**Consignes:**
Indiquez le nombre de lignes des enregistrements qui contiennent la chaîne « coordinates », en respectant la casse. Donnez uniquement ce nombre, s'il vous plaît.

**Données fournies:**
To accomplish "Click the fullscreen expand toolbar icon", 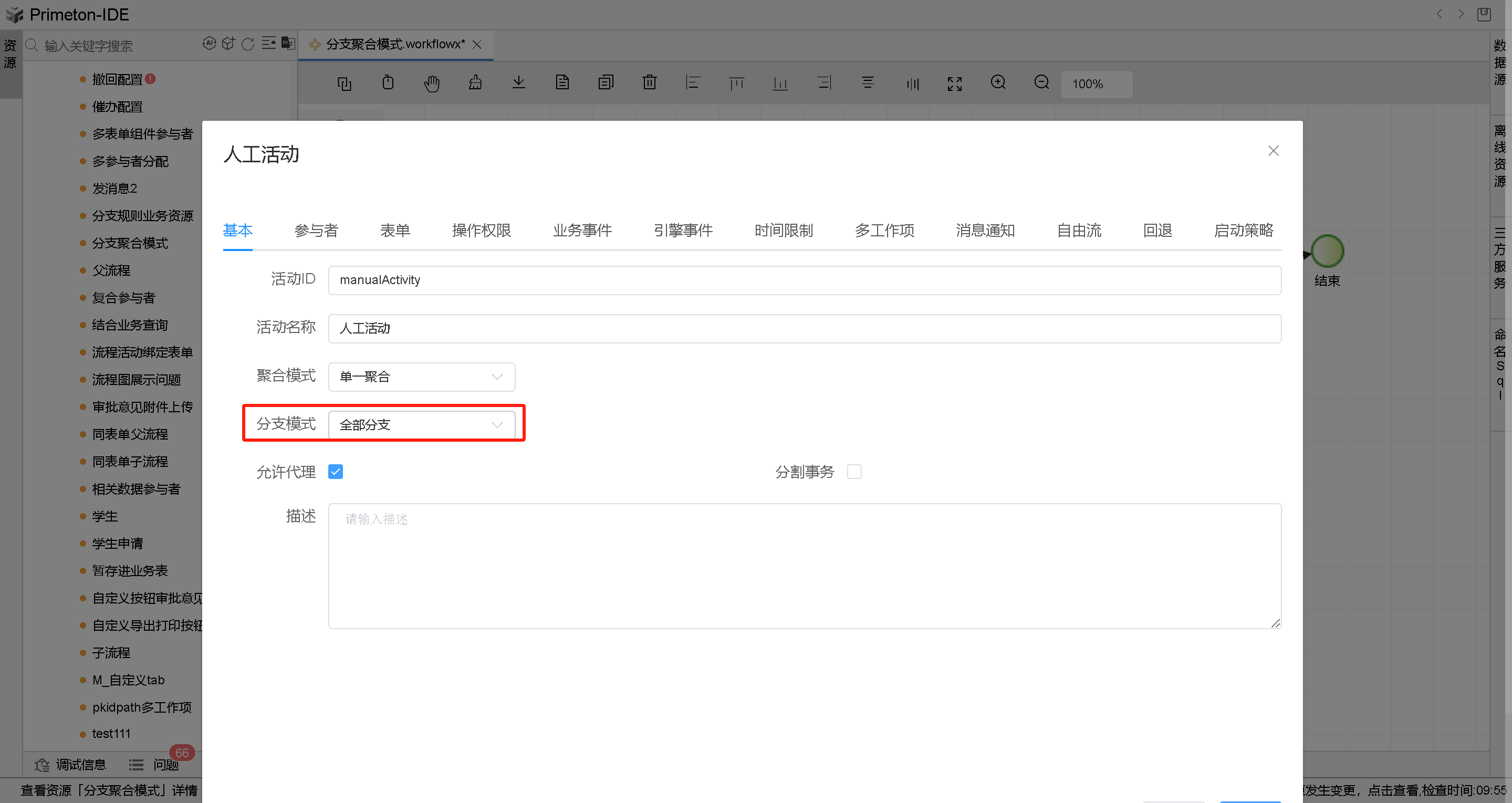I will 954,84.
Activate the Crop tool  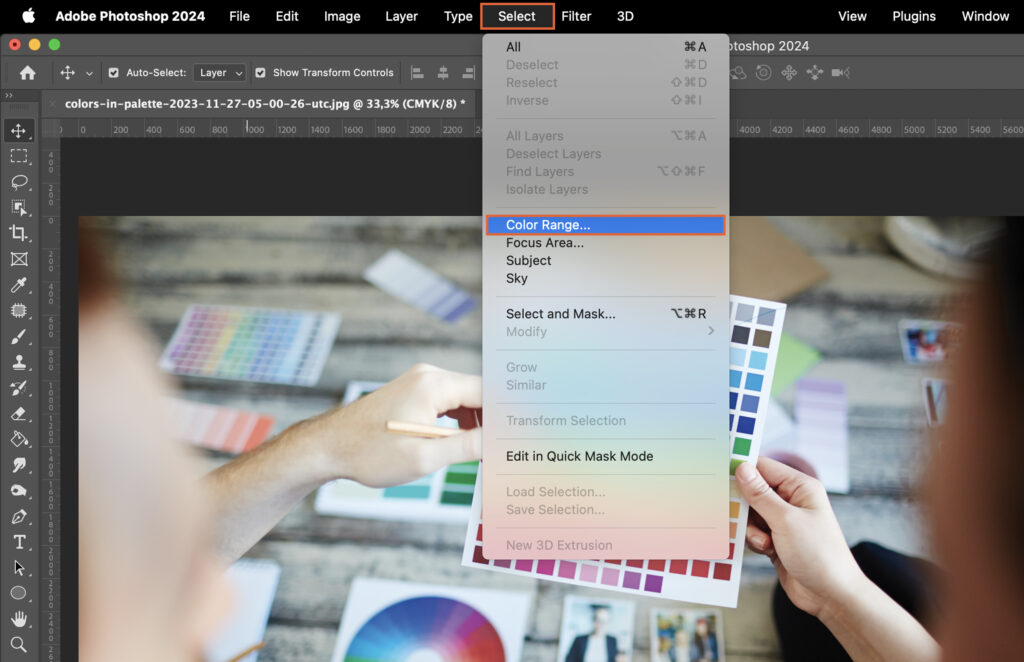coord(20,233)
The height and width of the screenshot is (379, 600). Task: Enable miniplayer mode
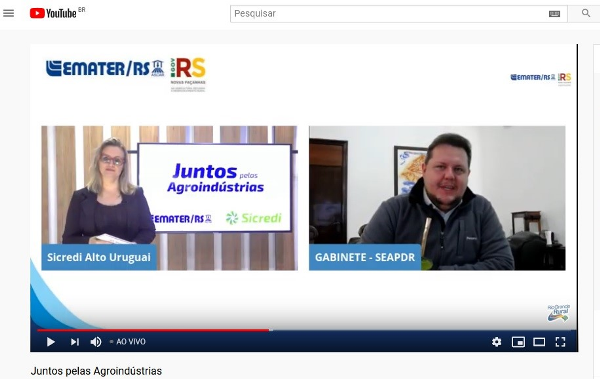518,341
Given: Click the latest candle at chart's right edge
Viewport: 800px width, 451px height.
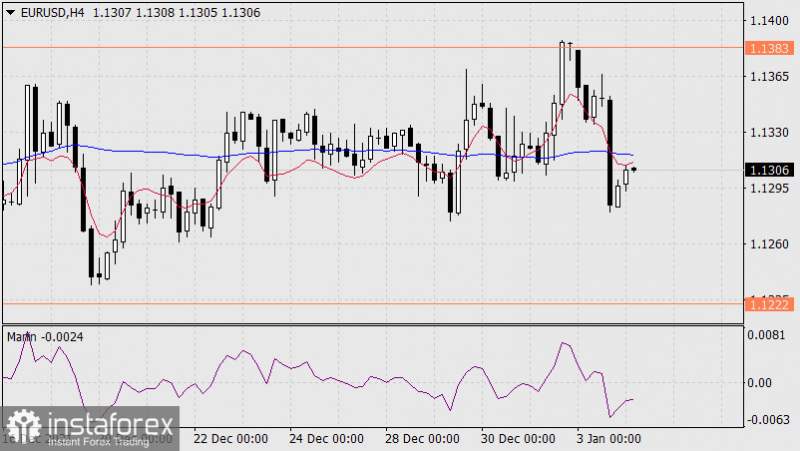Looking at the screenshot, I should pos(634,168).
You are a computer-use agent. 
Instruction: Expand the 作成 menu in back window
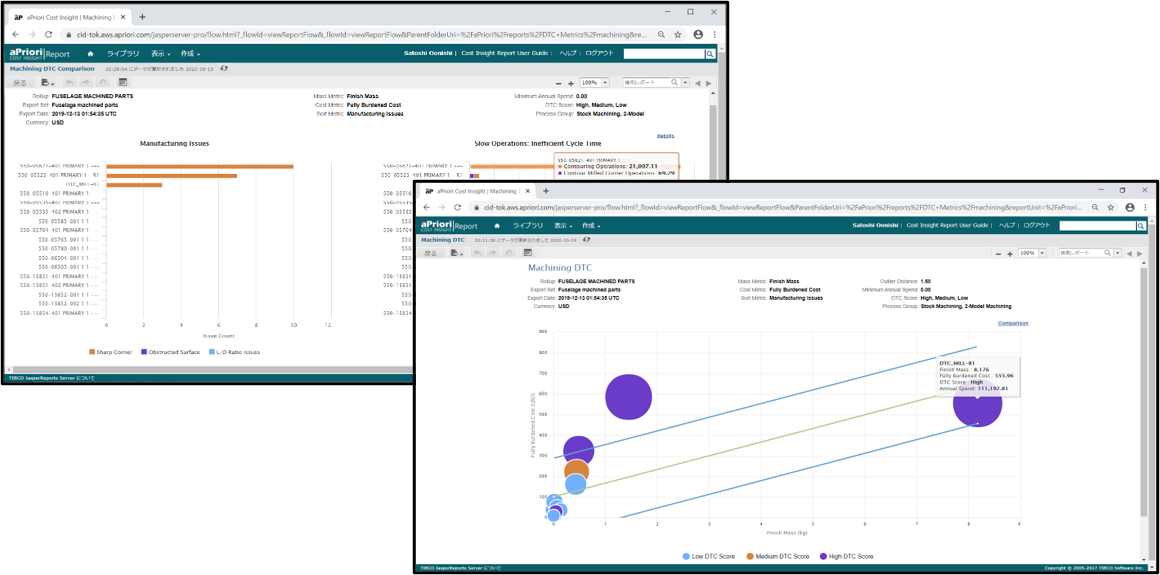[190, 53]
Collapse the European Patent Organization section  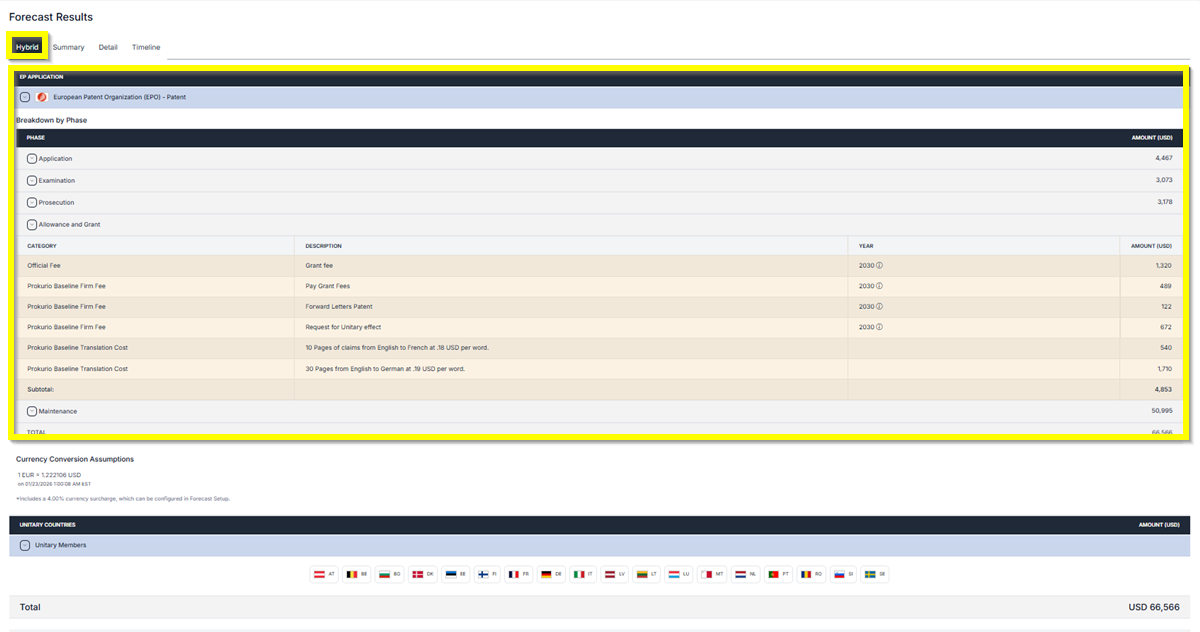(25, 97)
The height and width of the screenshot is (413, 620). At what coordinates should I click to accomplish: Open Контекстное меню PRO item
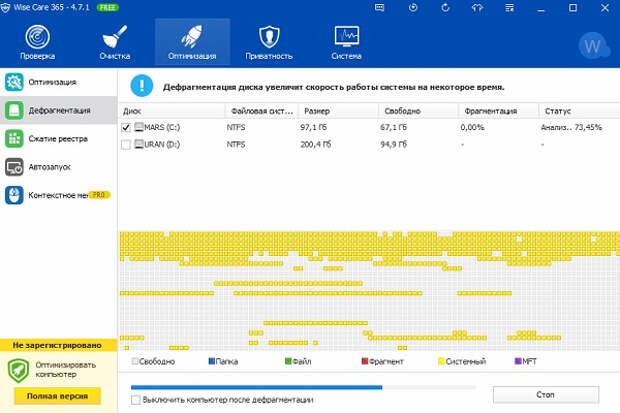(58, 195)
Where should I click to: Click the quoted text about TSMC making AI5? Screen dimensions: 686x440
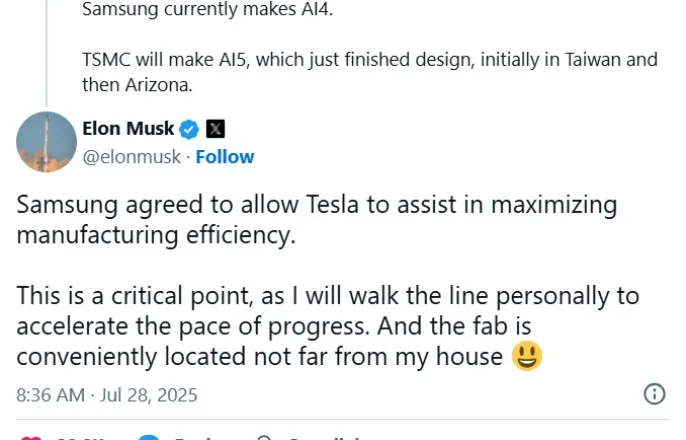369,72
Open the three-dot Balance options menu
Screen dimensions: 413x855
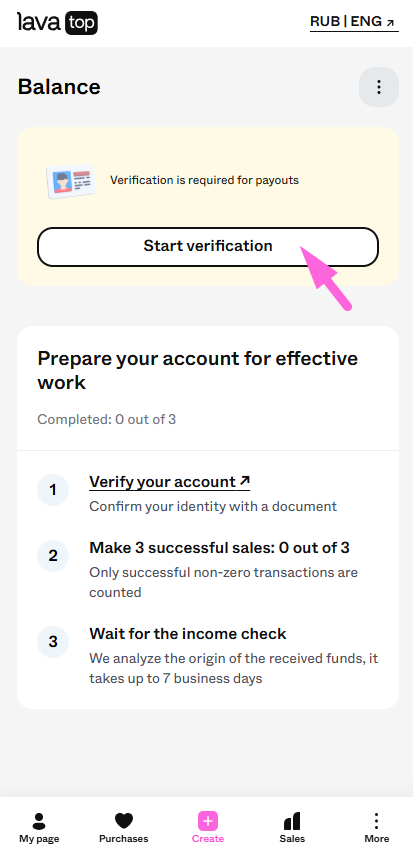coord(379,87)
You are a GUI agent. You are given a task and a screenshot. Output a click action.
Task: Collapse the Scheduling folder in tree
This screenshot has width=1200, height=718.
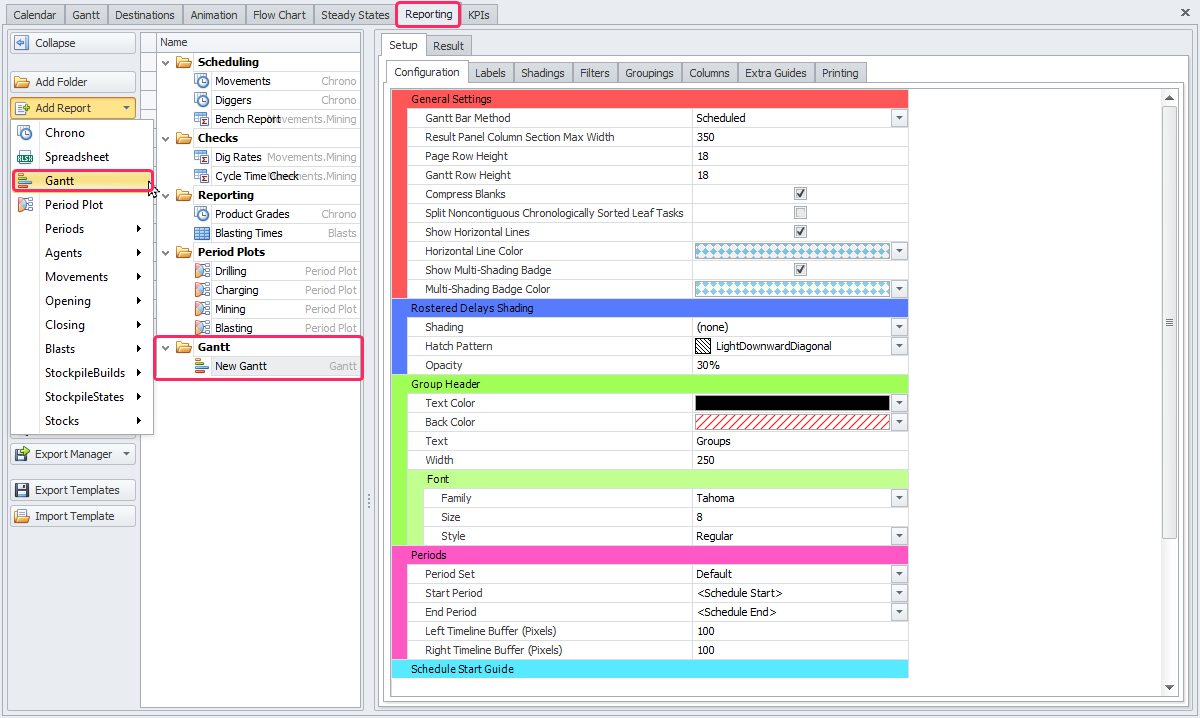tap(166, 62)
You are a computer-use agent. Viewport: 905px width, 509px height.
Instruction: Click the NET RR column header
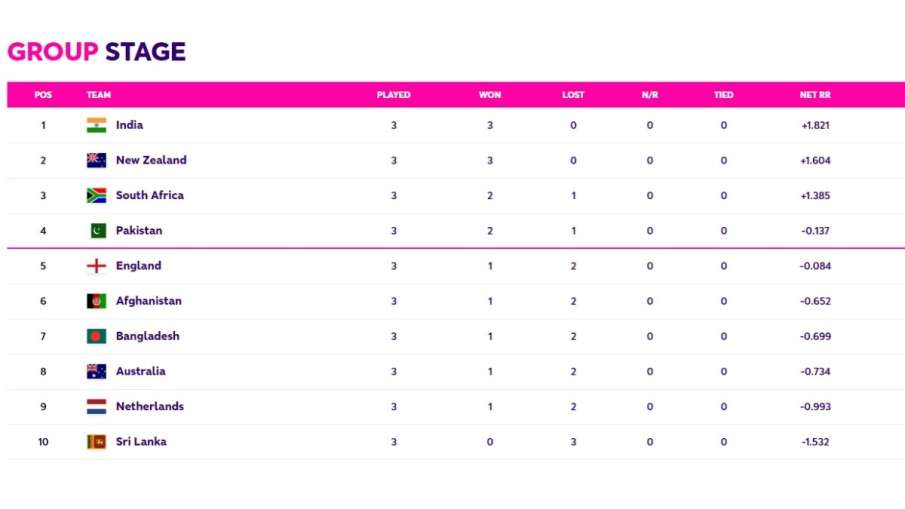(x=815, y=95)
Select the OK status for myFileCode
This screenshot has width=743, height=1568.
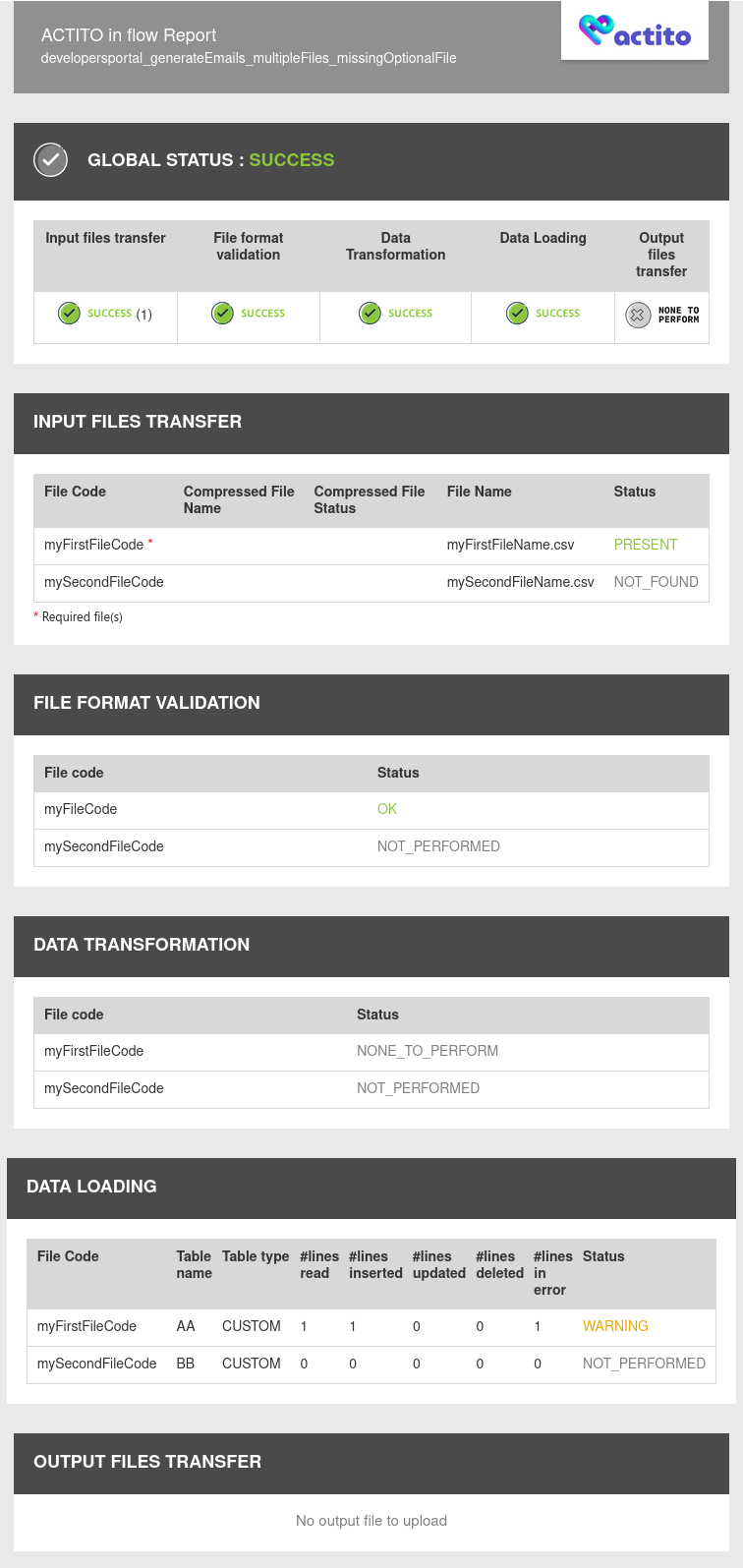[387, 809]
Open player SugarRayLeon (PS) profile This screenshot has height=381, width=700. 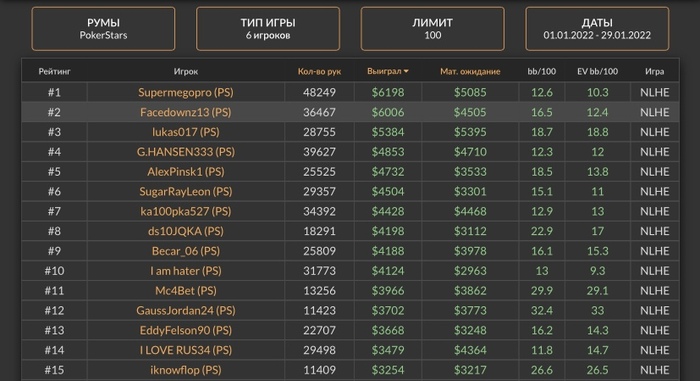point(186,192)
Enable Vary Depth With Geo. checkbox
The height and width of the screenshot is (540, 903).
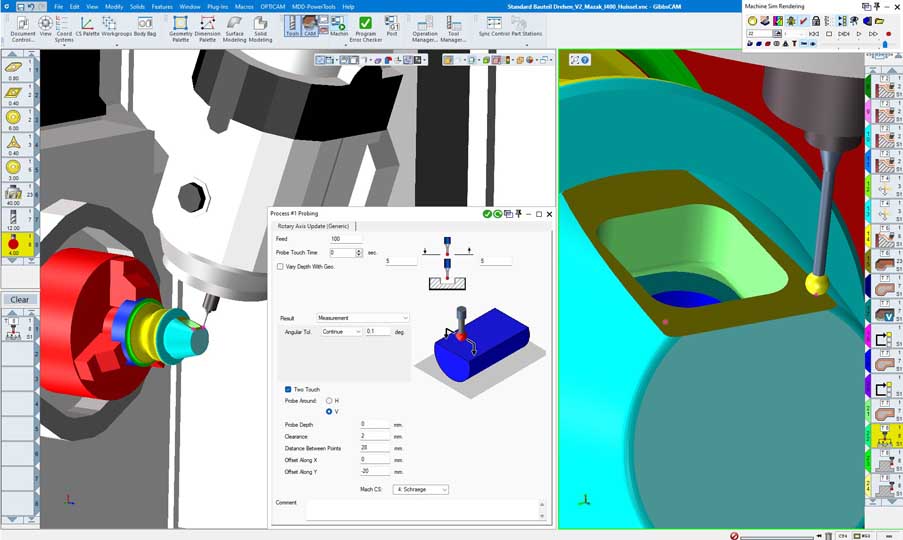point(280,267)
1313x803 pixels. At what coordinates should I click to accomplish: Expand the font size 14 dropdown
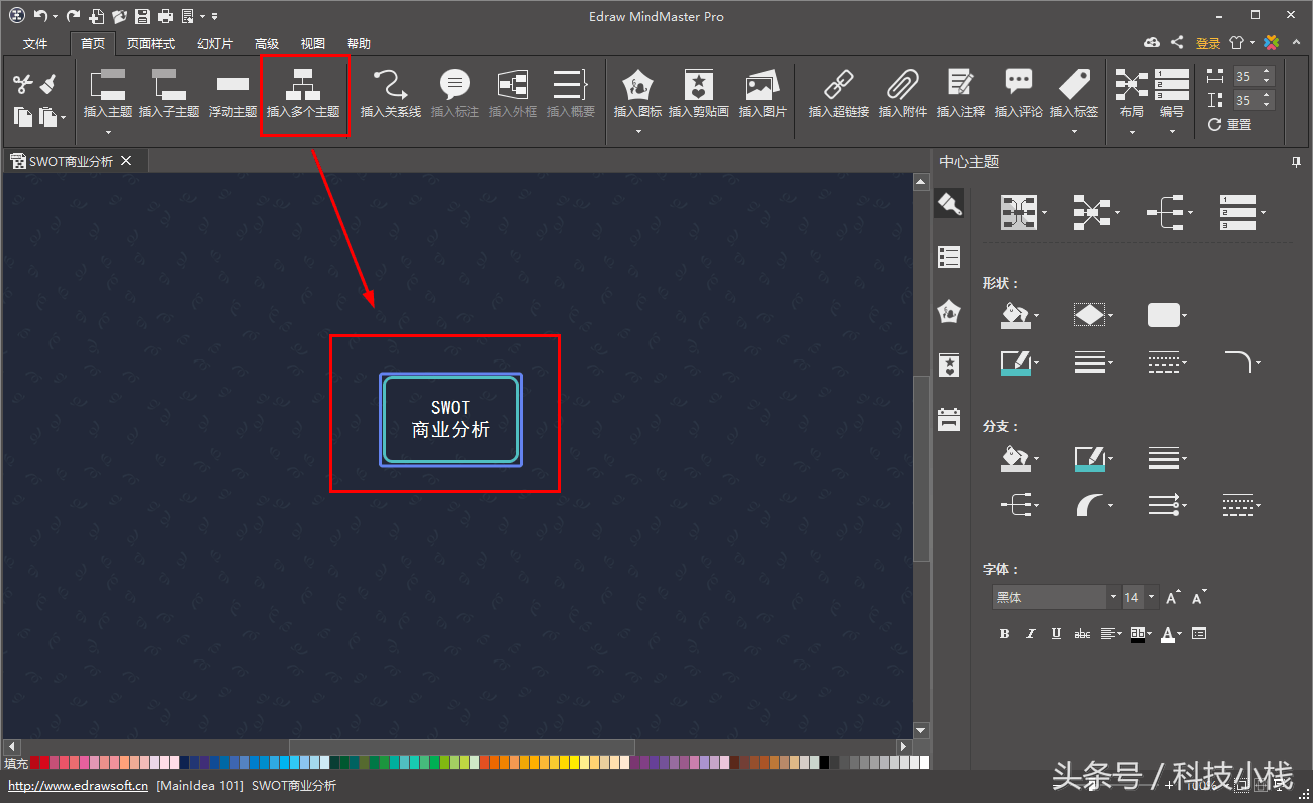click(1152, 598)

**Corrigé:**
2